Required task: Show each line of the listing below that contains the word "column".

Input for this task:
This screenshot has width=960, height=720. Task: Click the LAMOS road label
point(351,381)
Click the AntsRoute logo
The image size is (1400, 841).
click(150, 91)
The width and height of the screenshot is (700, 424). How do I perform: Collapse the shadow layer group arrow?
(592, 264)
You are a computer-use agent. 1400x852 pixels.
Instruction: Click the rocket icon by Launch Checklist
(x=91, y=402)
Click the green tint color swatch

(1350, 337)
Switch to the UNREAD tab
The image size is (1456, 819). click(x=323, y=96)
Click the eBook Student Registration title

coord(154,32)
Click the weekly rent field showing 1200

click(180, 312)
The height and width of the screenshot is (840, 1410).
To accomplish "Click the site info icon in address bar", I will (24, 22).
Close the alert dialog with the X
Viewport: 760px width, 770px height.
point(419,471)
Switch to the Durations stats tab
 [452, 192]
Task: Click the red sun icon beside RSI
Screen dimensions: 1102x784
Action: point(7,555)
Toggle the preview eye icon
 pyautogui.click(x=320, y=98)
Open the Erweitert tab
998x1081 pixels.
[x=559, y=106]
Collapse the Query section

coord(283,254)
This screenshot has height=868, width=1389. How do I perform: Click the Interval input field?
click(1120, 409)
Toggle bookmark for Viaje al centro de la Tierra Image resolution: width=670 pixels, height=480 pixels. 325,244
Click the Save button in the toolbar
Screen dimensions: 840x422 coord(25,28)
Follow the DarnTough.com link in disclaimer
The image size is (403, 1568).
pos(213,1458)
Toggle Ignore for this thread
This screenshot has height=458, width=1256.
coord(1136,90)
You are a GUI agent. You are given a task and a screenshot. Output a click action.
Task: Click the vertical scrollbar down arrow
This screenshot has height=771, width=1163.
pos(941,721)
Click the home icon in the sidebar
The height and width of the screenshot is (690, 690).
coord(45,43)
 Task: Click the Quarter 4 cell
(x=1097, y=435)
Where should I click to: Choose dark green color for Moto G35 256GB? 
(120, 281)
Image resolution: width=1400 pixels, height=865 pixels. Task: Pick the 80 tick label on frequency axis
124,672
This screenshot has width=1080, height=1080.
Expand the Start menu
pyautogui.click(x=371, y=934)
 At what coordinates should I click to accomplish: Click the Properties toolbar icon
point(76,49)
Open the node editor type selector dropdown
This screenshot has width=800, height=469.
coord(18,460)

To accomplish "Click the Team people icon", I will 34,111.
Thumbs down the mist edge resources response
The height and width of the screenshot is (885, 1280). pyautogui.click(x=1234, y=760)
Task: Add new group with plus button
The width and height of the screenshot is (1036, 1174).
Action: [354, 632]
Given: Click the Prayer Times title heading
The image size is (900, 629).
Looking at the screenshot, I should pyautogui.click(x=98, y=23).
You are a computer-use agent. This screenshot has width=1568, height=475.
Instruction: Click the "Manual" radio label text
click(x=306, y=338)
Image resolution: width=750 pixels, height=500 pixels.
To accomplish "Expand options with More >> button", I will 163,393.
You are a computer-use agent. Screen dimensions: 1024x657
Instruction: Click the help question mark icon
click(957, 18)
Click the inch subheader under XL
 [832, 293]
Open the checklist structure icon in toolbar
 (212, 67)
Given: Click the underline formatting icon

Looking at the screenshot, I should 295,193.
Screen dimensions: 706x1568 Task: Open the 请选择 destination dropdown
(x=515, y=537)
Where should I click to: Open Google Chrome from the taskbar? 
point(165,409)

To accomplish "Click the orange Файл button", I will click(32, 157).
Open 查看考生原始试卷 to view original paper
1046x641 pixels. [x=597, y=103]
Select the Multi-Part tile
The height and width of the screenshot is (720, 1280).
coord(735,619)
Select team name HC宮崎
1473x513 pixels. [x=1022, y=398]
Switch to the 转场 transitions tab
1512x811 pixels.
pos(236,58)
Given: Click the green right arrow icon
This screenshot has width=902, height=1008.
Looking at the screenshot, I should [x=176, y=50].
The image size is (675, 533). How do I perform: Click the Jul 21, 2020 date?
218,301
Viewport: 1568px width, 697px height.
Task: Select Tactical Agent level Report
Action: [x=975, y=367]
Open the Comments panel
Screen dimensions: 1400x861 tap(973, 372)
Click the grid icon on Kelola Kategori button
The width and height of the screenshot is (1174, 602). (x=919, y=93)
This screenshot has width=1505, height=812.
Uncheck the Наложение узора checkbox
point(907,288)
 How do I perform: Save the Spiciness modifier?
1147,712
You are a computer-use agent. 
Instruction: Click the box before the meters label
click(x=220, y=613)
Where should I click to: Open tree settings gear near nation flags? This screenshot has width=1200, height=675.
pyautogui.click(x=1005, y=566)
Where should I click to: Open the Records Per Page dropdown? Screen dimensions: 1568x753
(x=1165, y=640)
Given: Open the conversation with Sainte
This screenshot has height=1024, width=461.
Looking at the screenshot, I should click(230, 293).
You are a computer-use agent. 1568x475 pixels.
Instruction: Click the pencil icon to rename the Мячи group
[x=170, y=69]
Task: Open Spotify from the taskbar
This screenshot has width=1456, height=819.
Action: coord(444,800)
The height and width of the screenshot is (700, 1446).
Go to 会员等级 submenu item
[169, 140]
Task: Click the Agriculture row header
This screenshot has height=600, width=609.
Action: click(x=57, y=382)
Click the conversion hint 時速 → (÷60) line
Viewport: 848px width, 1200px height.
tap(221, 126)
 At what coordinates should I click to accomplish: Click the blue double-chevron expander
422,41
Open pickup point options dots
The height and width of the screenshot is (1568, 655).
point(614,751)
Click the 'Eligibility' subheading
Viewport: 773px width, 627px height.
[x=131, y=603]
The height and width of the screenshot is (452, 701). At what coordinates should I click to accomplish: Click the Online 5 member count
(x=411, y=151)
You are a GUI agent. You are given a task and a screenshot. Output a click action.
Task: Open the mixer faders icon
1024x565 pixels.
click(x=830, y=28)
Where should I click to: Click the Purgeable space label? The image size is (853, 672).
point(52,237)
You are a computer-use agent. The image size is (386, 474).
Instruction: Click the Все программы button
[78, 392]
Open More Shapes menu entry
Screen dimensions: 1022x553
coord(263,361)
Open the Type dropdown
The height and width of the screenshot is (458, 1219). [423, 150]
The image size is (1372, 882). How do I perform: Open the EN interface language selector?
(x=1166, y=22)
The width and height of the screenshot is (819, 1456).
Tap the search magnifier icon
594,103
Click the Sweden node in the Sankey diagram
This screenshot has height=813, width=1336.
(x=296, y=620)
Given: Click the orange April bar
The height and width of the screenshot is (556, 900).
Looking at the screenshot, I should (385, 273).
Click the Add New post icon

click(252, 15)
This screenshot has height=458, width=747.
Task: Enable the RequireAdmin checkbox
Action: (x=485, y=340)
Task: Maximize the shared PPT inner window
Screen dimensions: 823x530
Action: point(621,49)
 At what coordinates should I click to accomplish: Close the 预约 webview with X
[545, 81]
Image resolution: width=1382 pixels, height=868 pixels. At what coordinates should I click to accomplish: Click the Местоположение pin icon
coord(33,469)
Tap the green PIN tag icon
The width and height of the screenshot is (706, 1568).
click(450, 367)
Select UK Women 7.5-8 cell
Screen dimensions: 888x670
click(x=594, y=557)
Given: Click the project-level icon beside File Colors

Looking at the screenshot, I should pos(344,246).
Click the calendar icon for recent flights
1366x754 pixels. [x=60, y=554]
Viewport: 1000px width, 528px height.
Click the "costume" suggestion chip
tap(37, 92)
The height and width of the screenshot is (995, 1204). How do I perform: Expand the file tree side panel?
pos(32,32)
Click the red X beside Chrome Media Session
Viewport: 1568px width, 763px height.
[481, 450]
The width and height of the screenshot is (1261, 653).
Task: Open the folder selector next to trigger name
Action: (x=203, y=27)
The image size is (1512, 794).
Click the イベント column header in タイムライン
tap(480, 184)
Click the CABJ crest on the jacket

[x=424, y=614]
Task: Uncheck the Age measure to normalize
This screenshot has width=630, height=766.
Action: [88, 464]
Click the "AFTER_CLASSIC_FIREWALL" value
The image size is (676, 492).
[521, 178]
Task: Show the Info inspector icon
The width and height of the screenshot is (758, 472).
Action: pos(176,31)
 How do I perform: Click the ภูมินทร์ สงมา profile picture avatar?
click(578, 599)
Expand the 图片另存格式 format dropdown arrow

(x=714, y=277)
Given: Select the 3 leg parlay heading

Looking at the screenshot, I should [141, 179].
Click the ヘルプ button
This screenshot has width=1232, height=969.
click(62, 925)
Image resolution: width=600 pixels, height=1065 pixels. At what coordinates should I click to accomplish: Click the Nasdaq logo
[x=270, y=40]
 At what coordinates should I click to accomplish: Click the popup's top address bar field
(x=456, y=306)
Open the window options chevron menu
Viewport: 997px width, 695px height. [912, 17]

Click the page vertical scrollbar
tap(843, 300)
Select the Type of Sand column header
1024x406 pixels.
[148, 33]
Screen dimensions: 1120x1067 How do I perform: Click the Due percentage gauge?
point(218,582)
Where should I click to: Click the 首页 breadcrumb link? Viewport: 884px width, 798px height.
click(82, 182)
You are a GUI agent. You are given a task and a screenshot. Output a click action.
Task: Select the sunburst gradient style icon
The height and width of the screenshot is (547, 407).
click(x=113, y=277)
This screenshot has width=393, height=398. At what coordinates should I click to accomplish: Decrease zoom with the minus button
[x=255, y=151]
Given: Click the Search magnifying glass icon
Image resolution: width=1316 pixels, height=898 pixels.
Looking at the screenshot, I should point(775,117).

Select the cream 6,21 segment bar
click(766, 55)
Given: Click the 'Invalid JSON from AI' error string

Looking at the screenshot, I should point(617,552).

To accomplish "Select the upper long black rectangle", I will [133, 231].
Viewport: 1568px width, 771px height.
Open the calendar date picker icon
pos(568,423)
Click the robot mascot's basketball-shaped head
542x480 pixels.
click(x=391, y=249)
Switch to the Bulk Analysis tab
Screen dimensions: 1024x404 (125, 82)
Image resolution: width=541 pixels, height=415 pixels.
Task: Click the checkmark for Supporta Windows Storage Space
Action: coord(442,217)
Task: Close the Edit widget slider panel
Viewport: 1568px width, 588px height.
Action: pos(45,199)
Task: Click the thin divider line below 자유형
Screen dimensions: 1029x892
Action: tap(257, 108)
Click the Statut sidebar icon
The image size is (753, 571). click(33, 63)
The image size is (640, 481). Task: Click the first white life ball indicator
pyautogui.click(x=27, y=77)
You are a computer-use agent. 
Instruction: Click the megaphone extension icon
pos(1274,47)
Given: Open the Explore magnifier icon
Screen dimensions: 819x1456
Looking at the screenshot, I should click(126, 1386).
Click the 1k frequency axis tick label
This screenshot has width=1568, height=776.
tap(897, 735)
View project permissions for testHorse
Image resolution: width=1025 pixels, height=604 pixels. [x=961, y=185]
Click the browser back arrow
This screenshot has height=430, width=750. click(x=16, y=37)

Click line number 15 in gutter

Answer to this problem:
Click the イベント column header in タイムライン
Select the Type of Sand column header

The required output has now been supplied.